**Actions to take:**
(a) Name every cast member listed for the film in the blog post.
(b) In the blog post, write out the part that begins at the words "César and Rosalie" and stops after "Tiédot. Music: Philippe Sarde.", changing "Cinematography" to "Camera work".

**Study text:**
____________________
A blog formerly known as Bookishness / By Charles Matthews

"Dazzled by so many and such marvelous inventions, the people of Macondo ... became indignant over the living images that the prosperous merchant Bruno Crespi projected in the theater with the lion-head ticket windows, for a character who had died and was buried in one film and for whose misfortune tears had been shed would reappear alive and transformed into an Arab in the next one. The audience, who had paid two cents apiece to share the difficulties of the actors, would not tolerate that outlandish fraud and they broke up the seats. The mayor, at the urging of Bruno Crespi, explained in a proclamation that the cinema was a machine of illusions that did not merit the emotional outbursts of the audience. With that discouraging explanation many ... decided not to return to the movies, considering that they already had too many troubles of their own to weep over the acted-out misfortunes of imaginary beings."
--Gabriel García Márquez, One Hundred Years of Solitude

Tuesday, September 27, 2022

César and Rosalie (Claude Sautet, 1972)

 









Cast: Romy Schneider, Yves Montand, Sami Frey, Bernard Le Coq, Eva Maria Meineke, Henri-Jacques Huet, Isabelle Huppert. Screenplay: Jean-Loup Dabadie, Claude Sautet, Claude Néron. Cinematography: Jean Boffety. Production design: Pierre Guffroy. Film editing: Jacqueline Tiédot. Music: Philippe Sarde.
____________________
**Excerpted data:**
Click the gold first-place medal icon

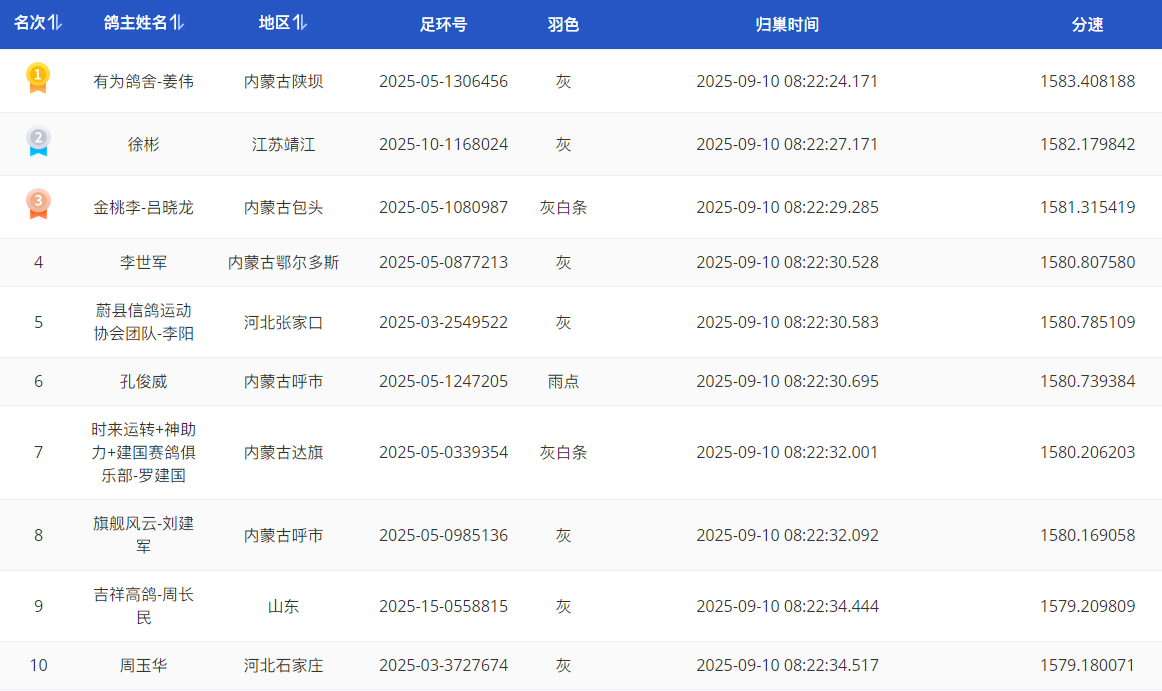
____________________
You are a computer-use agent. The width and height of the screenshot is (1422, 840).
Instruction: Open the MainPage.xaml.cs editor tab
____________________
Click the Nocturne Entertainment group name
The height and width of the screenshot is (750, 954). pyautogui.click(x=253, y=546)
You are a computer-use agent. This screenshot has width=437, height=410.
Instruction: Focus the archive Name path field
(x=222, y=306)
____________________
**Answers by item:**
(a) Romy Schneider, Yves Montand, Sami Frey, Bernard Le Coq, Eva Maria Meineke, Henri-Jacques Huet, Isabelle Huppert

(b)
César and Rosalie (Claude Sautet, 1972)

 









Cast: Romy Schneider, Yves Montand, Sami Frey, Bernard Le Coq, Eva Maria Meineke, Henri-Jacques Huet, Isabelle Huppert. Screenplay: Jean-Loup Dabadie, Claude Sautet, Claude Néron. Camera work: Jean Boffety. Production design: Pierre Guffroy. Film editing: Jacqueline Tiédot. Music: Philippe Sarde.